• **Given text**

BEGIN

Fructose malabsorption was characterized as an increase in hydrogen concentration ≥20 ppm in relation to baseline in any of the exhaled air samples collected after fructose administration.3

Fructose intolerance

Fructose intolerance was characterized as the occurrence of gastrointestinal symptoms in patients with fructose malabsorption, such as abdominal pain, flatulence, abdominal distension, diarrhea, nausea, and vomiting during the 24 h after fructose ingestion.3,19

Food ingestion

The three-day food registry was used to assess food intake. The children's mothers or guardians were instructed to write down all the foods the patients consumed for three consecutive days (two weekdays and one day of the weekend). The annotations consisted of a description of the meals and the foods consumed, quantified in household measures.20,21

The data obtained in the 72-h food record were analyzed using the Nut Win v. 2.5 computer software (Nutrition Support System developed by the Health Informatics Center of Universidade Federal de São Paulo - Escola Paulista de Medicina, São Paulo, Brazil). The diet's fructose content was estimated based on the United States Department of Agriculture (USDA) Food Tables.22

Weight and height measurements

Weight and height were measured as suggested by Jelliffe.23 A digital scale (Filizola Industrial Scales - São Paulo, Brazil) with a capacity of 150 kg and a sensitivity of 100 g was used to measure weight, and a fixed vertical anthropometer measuring up to 190 cm and sensitivity of 0.1 cm was used to measure height. Anthropometric indicators were calculated using the Anthro Plus software (World Health Organization - Geneva, Switzerland). Weight and height were expressed as height-for-age and body mass index (BMI)-for-age z-scores.

END

• **What is needed**
Using the study methods text, mark each statement yes or no, and back each verdict with the deciding words quoted from the text. 1. Malabsorption was defined by a hydrogen rise of at least 20 ppm over baseline in any exhaled air sample. 2. The food record covered three weekdays. 3. The digital scale had a capacity of 190 kg. The entries that follow have no connection to the study methods text.

• **Data under study**
BEGIN

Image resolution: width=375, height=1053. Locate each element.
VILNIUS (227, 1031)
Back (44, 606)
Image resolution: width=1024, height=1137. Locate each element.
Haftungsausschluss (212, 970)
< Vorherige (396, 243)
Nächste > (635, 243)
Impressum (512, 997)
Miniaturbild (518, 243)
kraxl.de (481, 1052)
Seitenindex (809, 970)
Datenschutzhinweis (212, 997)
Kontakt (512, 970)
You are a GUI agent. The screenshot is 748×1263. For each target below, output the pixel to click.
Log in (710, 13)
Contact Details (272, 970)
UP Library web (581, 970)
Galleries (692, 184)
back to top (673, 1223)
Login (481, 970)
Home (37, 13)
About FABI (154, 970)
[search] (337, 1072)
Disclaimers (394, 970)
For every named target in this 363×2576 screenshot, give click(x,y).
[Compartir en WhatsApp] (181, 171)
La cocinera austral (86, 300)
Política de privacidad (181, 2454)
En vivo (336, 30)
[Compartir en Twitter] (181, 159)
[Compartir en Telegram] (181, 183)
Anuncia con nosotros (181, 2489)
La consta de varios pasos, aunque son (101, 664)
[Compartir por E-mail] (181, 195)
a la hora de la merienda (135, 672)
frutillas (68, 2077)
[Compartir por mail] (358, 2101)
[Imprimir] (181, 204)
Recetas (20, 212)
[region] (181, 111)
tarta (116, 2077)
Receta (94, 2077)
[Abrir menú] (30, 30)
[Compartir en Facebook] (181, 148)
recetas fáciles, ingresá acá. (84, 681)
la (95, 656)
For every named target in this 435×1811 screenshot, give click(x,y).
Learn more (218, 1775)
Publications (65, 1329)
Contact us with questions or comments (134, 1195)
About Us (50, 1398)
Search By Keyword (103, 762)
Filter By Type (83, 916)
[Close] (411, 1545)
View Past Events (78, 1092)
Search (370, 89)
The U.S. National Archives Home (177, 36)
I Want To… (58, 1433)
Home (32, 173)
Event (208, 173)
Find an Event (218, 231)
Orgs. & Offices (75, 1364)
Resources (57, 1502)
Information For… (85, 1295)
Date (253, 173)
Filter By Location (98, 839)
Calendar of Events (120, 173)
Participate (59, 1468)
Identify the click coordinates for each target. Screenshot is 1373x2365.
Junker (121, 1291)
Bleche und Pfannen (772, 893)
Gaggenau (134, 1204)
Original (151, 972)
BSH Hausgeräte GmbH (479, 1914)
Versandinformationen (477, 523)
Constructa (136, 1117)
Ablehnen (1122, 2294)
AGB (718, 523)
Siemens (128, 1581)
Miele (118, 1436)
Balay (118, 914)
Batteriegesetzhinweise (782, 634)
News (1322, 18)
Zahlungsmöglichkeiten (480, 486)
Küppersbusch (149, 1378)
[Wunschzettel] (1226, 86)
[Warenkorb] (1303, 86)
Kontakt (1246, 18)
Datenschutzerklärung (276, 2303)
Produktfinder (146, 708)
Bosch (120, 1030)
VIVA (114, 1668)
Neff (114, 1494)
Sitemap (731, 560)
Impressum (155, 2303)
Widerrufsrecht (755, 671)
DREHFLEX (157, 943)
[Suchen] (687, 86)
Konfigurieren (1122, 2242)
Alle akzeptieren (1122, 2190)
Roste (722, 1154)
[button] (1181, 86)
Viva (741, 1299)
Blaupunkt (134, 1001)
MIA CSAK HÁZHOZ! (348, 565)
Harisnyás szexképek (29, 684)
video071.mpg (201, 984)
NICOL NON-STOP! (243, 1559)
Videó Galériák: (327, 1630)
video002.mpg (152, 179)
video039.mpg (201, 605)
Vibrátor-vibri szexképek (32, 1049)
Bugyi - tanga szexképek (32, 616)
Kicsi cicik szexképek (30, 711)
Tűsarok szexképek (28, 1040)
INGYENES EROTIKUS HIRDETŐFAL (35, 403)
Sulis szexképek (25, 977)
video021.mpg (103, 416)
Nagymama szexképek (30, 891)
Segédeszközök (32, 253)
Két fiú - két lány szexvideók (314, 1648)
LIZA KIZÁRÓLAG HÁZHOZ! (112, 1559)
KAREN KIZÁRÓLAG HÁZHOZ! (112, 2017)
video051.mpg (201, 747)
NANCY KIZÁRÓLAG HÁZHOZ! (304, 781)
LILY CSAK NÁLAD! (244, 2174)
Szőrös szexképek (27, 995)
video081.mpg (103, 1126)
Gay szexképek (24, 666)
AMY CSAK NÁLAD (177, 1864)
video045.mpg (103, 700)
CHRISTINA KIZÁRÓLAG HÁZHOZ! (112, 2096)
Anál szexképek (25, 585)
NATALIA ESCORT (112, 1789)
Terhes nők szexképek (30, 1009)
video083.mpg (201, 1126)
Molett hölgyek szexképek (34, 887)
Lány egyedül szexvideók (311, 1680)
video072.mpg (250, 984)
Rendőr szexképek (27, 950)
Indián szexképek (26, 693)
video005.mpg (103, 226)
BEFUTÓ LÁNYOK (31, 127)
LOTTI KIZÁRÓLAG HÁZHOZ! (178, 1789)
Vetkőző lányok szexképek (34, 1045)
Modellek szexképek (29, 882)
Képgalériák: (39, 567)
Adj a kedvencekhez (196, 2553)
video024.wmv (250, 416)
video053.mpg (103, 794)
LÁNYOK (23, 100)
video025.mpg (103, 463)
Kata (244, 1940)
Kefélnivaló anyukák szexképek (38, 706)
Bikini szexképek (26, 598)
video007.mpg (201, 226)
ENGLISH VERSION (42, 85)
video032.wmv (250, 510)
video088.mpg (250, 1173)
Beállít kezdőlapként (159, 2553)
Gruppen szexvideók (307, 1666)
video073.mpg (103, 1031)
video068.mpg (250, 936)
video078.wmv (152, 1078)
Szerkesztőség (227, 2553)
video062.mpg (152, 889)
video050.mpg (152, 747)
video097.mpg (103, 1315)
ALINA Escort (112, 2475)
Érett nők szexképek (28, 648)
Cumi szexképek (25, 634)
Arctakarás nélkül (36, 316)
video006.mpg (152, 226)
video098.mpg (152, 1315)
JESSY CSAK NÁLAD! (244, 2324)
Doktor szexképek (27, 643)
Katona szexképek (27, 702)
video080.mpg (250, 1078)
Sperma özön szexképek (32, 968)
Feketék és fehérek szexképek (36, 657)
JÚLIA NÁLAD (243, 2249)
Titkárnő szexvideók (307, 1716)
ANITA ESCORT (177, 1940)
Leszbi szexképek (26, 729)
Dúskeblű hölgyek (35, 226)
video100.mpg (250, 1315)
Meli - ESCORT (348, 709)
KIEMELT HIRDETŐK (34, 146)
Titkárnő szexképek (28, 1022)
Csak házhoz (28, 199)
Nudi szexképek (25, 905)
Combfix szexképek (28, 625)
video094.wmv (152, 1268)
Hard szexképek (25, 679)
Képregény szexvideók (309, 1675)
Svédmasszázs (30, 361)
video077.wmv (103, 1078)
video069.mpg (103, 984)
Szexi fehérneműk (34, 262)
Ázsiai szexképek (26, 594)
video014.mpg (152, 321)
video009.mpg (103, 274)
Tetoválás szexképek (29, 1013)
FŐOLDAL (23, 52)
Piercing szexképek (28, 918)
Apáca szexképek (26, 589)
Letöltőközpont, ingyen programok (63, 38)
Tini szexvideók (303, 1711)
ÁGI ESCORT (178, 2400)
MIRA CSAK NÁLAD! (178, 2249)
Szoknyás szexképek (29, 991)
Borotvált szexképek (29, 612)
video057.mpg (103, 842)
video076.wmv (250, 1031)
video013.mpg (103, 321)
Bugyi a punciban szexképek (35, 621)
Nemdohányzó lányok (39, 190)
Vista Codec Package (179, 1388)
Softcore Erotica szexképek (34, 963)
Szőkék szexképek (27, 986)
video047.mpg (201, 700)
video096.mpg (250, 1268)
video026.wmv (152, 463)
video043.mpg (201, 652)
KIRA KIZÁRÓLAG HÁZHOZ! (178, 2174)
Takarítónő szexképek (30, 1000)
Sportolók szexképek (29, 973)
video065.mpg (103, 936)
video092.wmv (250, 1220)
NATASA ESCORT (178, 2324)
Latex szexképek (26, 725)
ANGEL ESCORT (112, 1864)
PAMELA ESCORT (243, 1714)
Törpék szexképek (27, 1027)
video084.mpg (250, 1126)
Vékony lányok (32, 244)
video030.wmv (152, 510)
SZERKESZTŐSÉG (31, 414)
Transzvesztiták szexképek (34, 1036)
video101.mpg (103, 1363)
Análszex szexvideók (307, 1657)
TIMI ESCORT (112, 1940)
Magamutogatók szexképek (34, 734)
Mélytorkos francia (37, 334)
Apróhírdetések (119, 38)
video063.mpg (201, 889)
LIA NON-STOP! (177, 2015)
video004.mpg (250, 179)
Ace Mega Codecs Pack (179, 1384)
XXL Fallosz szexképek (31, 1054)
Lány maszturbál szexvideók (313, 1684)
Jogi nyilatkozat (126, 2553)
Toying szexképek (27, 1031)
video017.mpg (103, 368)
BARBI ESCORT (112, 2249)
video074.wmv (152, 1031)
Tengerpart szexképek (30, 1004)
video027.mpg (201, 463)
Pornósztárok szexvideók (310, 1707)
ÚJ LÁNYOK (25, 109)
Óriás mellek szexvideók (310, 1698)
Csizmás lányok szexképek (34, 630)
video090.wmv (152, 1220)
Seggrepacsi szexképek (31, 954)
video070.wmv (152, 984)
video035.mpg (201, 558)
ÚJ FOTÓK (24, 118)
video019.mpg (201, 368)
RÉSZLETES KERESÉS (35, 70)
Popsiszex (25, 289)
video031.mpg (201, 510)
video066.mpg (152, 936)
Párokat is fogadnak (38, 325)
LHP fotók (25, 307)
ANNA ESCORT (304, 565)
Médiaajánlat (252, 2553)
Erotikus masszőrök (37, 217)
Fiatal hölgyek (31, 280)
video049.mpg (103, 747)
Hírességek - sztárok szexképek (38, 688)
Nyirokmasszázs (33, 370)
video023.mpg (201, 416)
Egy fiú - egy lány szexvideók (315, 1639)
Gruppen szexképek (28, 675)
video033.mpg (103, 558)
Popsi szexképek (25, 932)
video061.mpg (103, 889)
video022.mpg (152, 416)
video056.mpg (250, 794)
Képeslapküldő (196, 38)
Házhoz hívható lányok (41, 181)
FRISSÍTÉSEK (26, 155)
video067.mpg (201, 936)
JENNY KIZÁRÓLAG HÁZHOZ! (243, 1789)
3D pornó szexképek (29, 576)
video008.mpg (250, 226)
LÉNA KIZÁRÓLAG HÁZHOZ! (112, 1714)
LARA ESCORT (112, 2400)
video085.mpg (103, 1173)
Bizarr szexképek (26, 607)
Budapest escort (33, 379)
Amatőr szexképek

END

• **Task solution**
1. Yes: "an increase in hydrogen concentration ≥20 ppm in relation to baseline in any of the exhaled air samples"
2. No: "two weekdays and one day of the weekend"
3. No: "with a capacity of 150 kg"